Stated problem a:
Below, copy the entries from the line containing "Task: Click the computer monitor toolbar icon" through the end of the entries, both ends included, and leave the pictures out.

4

Is there a standard governing Unicode font support expected of all browsers?

The latest version of Unicode contains a repertoire of more than 110,000 characters covering 100 scripts. I don't expect the browsers to support all of them, but there should be minimum support for some characters such as letters from the Latin script, common punctuation, and symbols of type math, currency, and other.

I am currently having problem displaying the U+060B AFGANI SIGN (؋) and U+202F NARROW NON-BREAK SPACE on the Android browser. I wonder if there is a list of universally recognized Unicode characters so that developers can use them confidently without having to worry about browser display issues.

tchrist
  • 78,834
  • 30
  • 123
  • 180
Question Overflow
  • 10,925
  • 18
  • 72
  • 110
  • 1
    That seems more like a font question than a browser issue. – melpomene Dec 15 '12 at 12:35
  • @melpomene, I understand that such browser display issues can be resolved by downloading and installing the necessary fonts. But is there a way to know whether a specific Unicode character will be supported by default? – Question Overflow Dec 15 '12 at 13:06
  • No OS vendor will ever commit to this. You'll have to test it. – Hans Passant Dec 15 '12 at 13:54
  • Isn't Unicode the standard governing how much Unicode support is expected? Browsers, like any other application dealing with text, are expected to handle Unicode, period. – jalf Dec 15 '12 at 14:59
  • @jalf, I understand, I just don't know how to phrase my question properly due to my lack of knowledge. Perhaps you can try to help me by editing the question? Or should I replace the word browser with OS? – Question Overflow Dec 15 '12 at 15:05
  • Well, my point is that every browser (every application, really) strives to handle Unicode as well as possible. There is no particular subset that can be safely relied on. But the set of glyphs supported really depends on the chosen font, not on the browser. – jalf Dec 15 '12 at 15:15
  • This question is misworded. I’ve tried to fix it up a bit, but it still needs improvedment. The issue confuses font support with Unicode support, which are incredibly different. If a browser breaks the line at a narrow non-break space, ***then and only then*** does it not support that character — because it is doing something forbidden by the Unicode linebreak properties. On the other hand, if the user’s font does not happen to have a glyph for that code point, but the browser correctly understands it to forbid a linebreak, then the browser indeed supports it, and only the font is deficient. – tchrist Dec 15 '12 at 17:06
  • 1
    Similarly, if the browser treats a currency symbol codepoint as a currency symbol rather than as, say for example, a letter or whitespace, then the the browser can be said to support that codepoint. Just because some particular font has a graphic representation for that codepoint is frankly immaterial to whether the browser supports it — that is, understands how this Unicode codepoint is supposed to behave under this or that version of the Unicode Standard. Properties can and sometimes do in fact change between releases, so this is a legitimate concern. – tchrist Dec 15 '12 at 17:09
  • @tchrist, thanks for the helpful edit. To a layman like me, font is just something related to style. I post this question because I had the expectation that character display should be independent of font. I accepted Jukka's answer because his article made me understand that things don't work that way. I fully agree with what you wrote in the two comments above. But then again, should we accept things as it is now, or should there be a push to adopt a "universal" font containing those basic scripts that I highlighted in my question? Thanks :) – Question Overflow Dec 16 '12 at 03:11

2 Answers2

3

There is no standard on Unicode support in browsers. Besides, the ability to display a character mostly depends on fonts, though browsers differ in their abilities in scanning through fonts. Normally what you can do is to specify a suitable font-family list of fonts that each support all the characters you need. For generalities on this, see my Guide to using special characters in HTML.

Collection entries

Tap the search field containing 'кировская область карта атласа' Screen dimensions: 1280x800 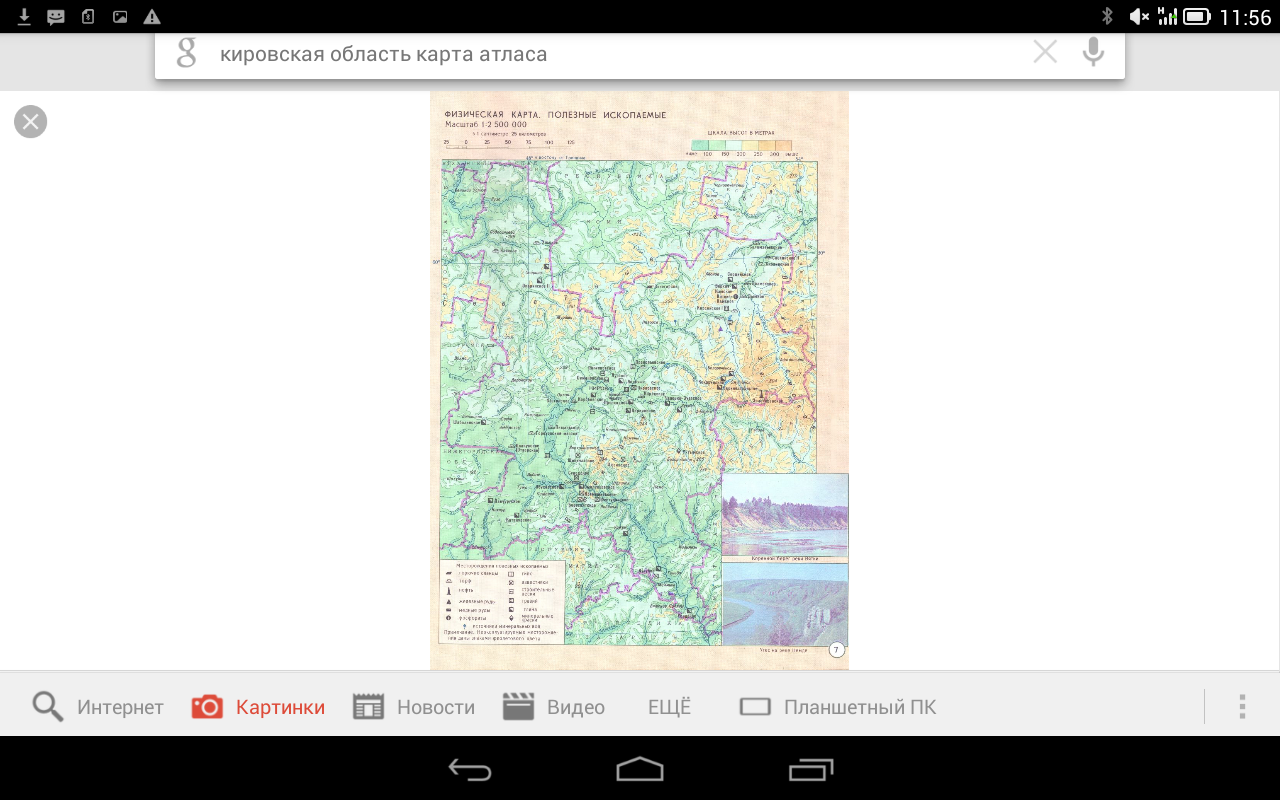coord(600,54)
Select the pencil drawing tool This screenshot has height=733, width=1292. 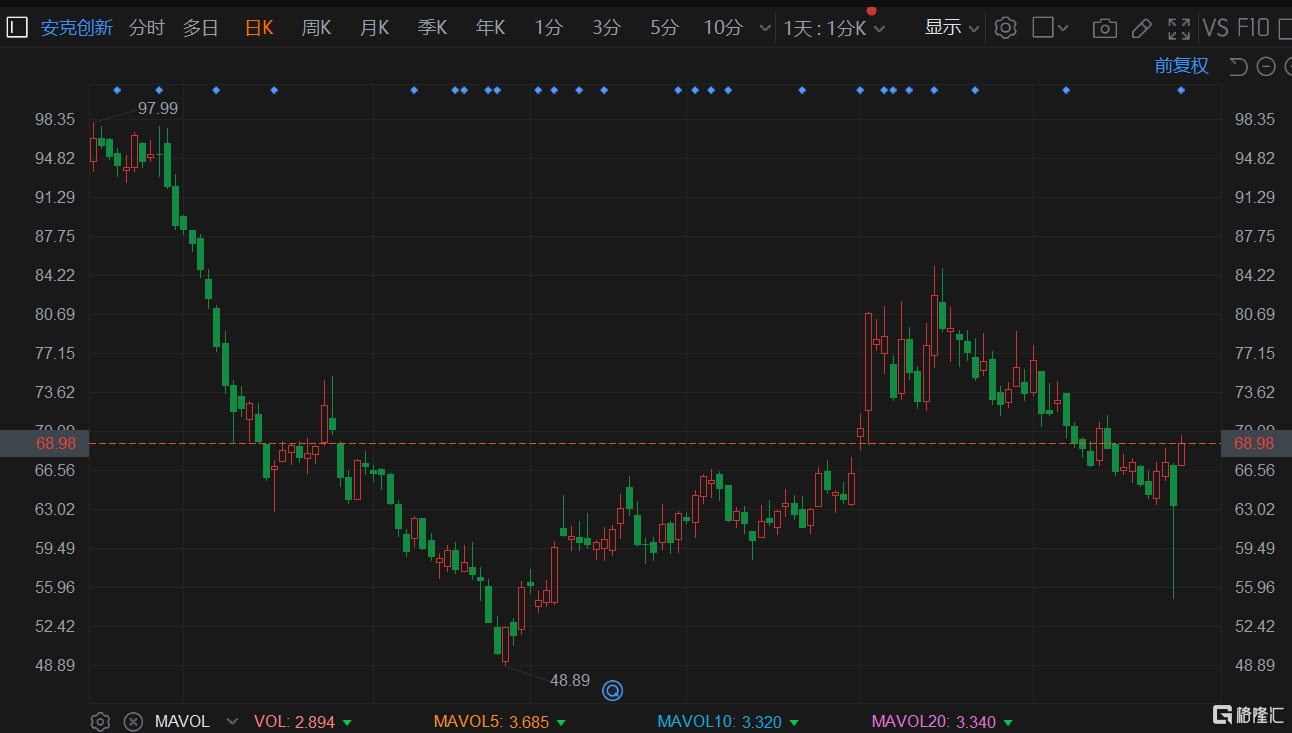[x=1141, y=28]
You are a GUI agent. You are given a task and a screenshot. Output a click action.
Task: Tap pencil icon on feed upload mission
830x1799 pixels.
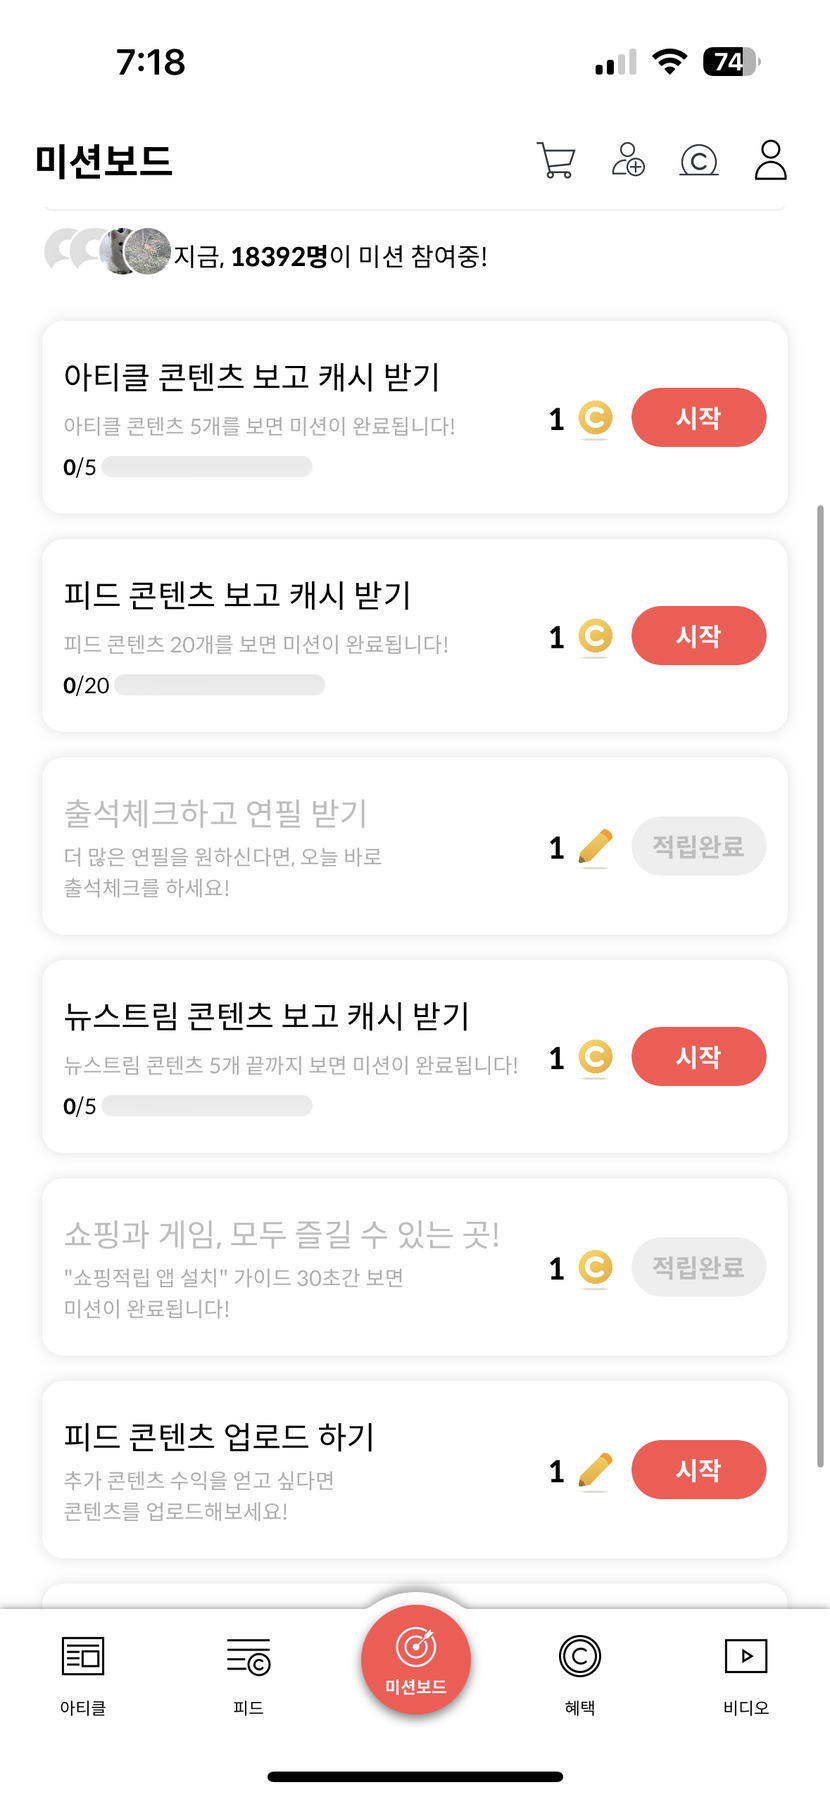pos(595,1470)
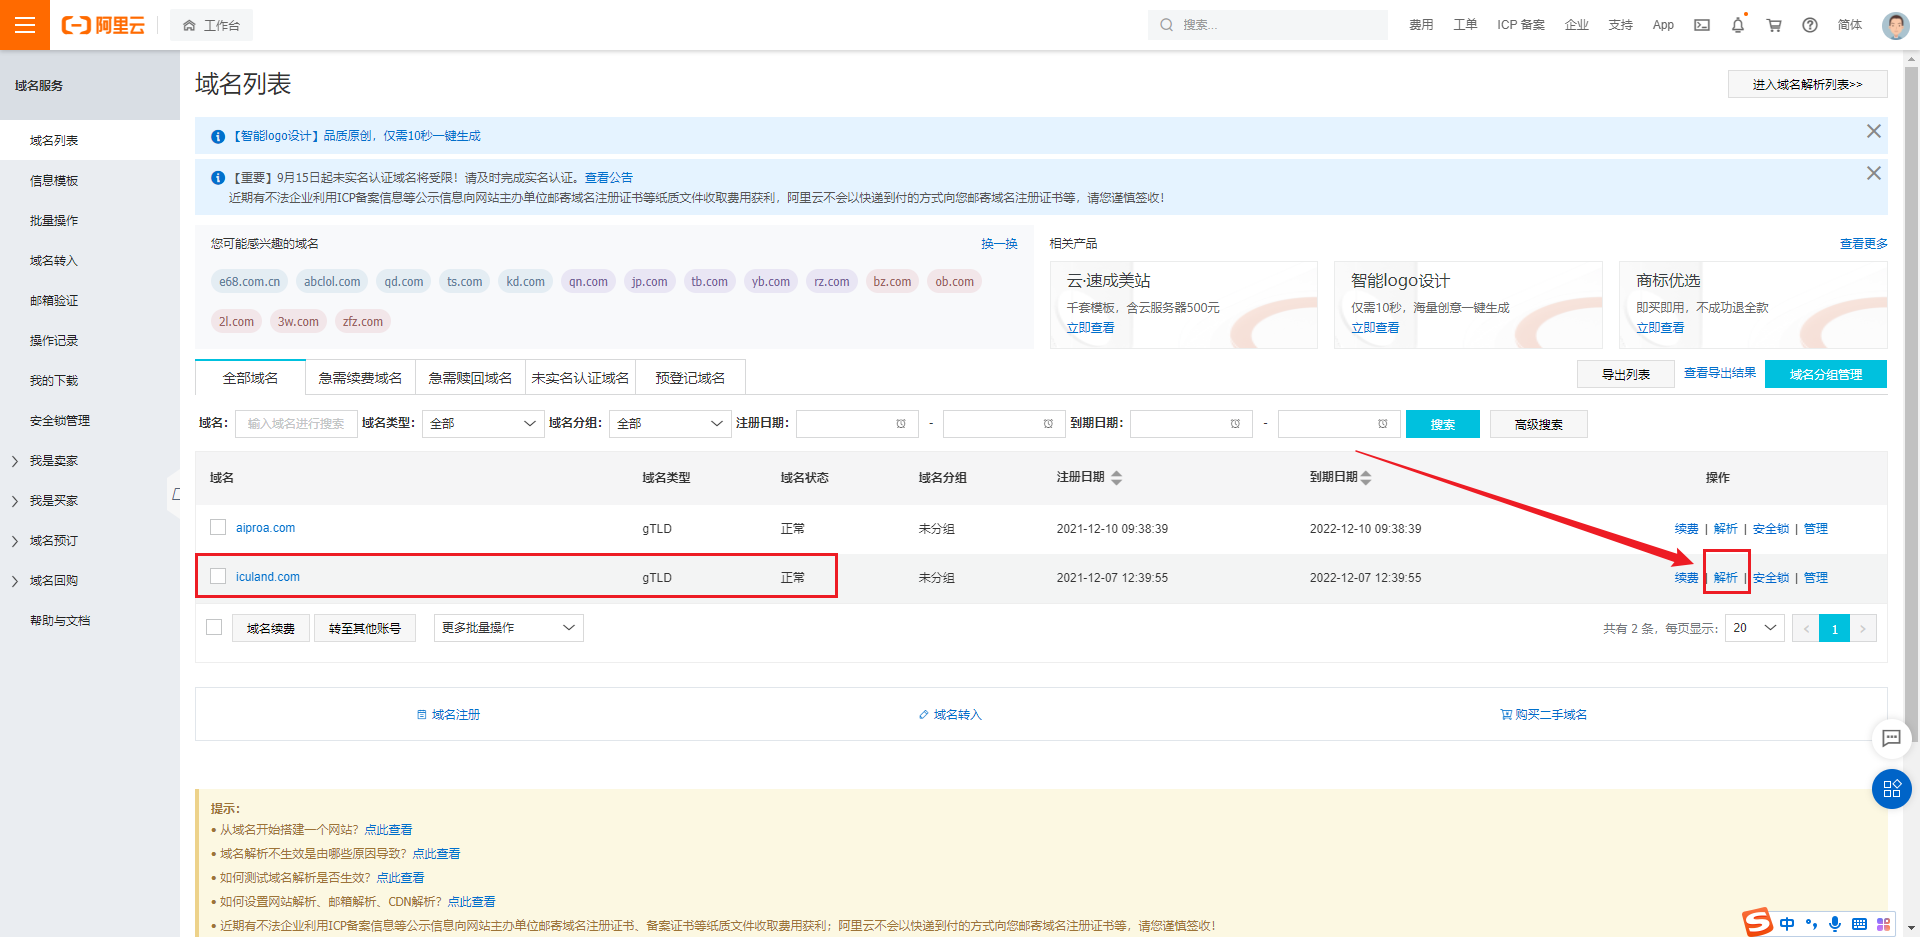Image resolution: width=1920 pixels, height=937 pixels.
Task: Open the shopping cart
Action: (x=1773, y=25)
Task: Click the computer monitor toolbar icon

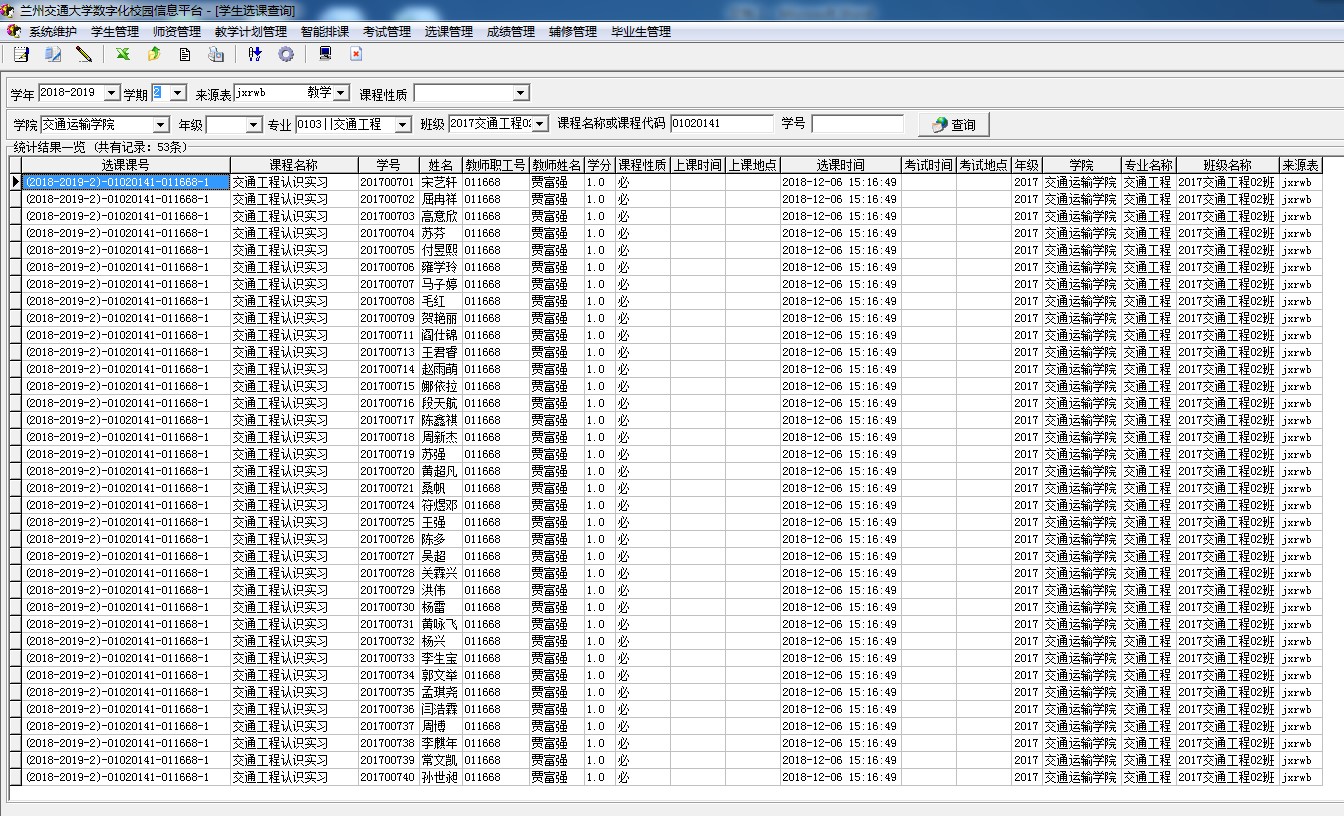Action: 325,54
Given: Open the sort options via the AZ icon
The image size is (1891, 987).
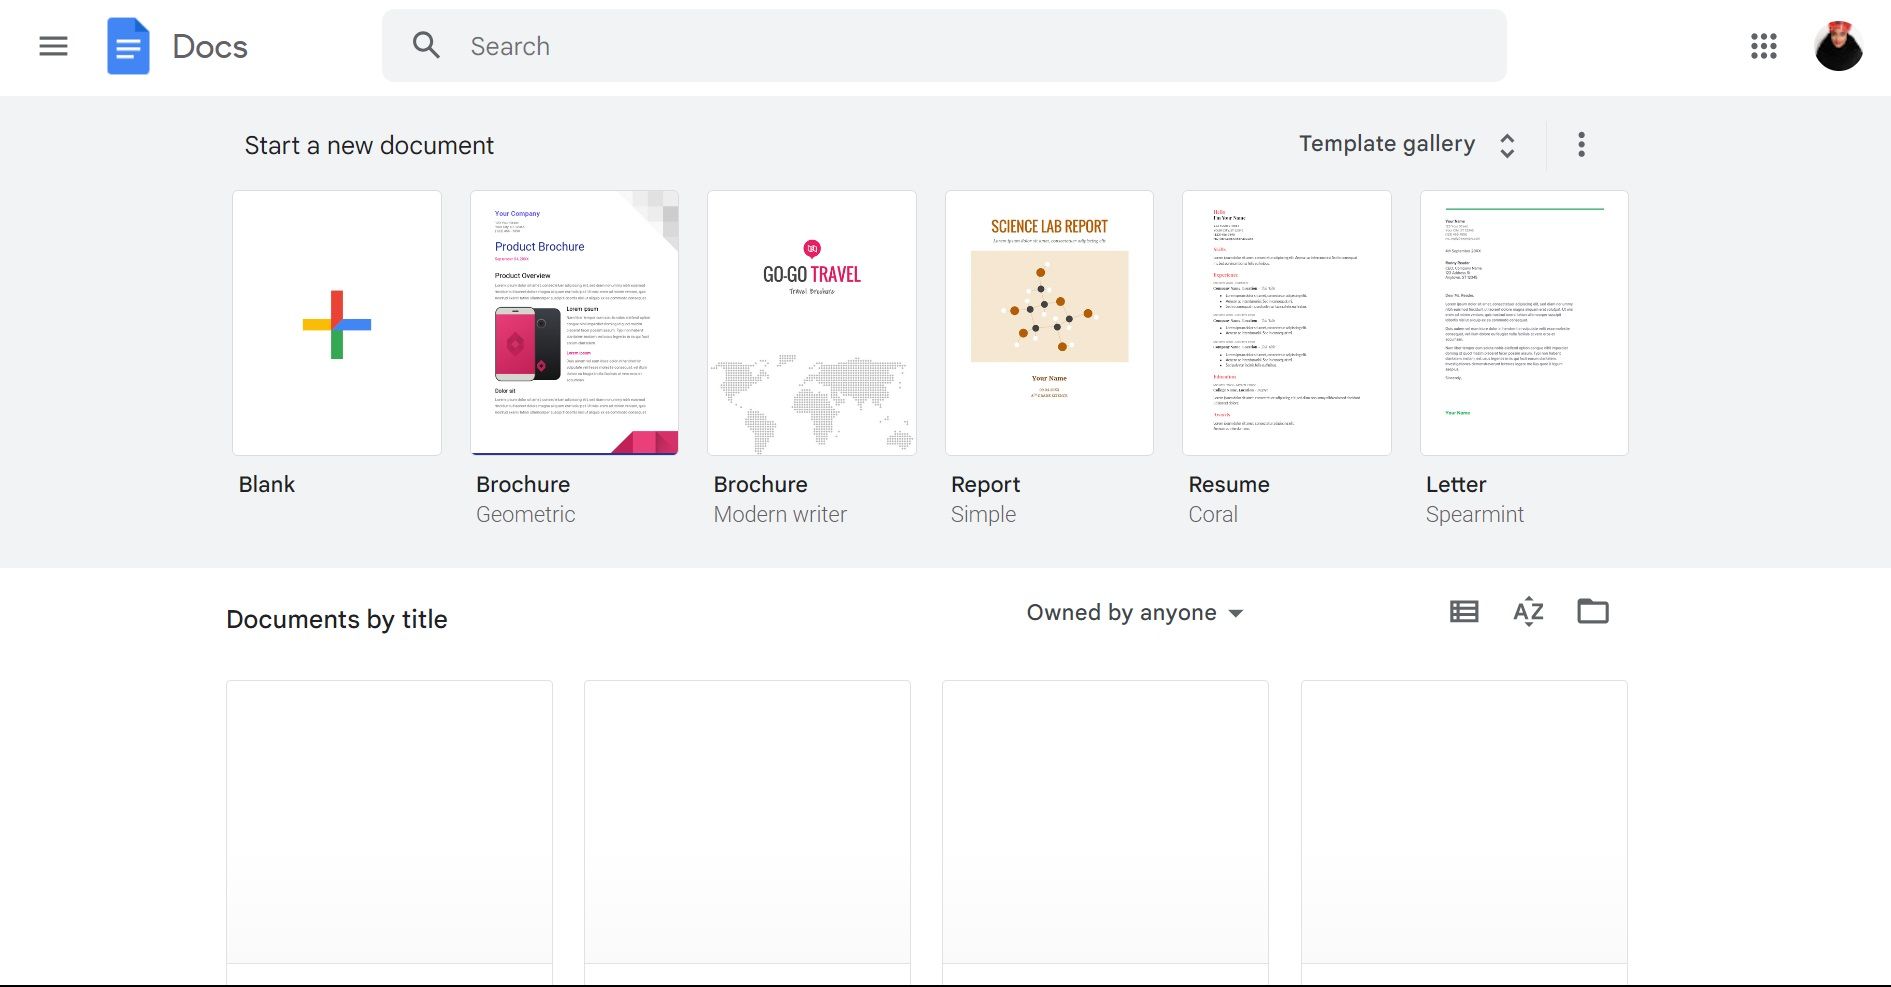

Stated problem b:
Answer these from the thread on Unicode support in browsers:
(i) Besides U+202F NARROW NON-BREAK SPACE, which character is the asker having trouble displaying on the Android browser?
(ii) According to tchrist, in what case does a browser not support a narrow non-break space?
(iii) What does the answer say you can normally specify?

Correct answer a:
Task: Click the computer monitor toolbar icon

Action: 325,54
Given: Open the sort options via the AZ icon
The image size is (1891, 987).

Correct answer b:
(i) U+060B AFGANI SIGN (؋).
(ii) When the browser breaks the line at a narrow non-break space.
(iii) A suitable font-family list of fonts that each support all the characters you need.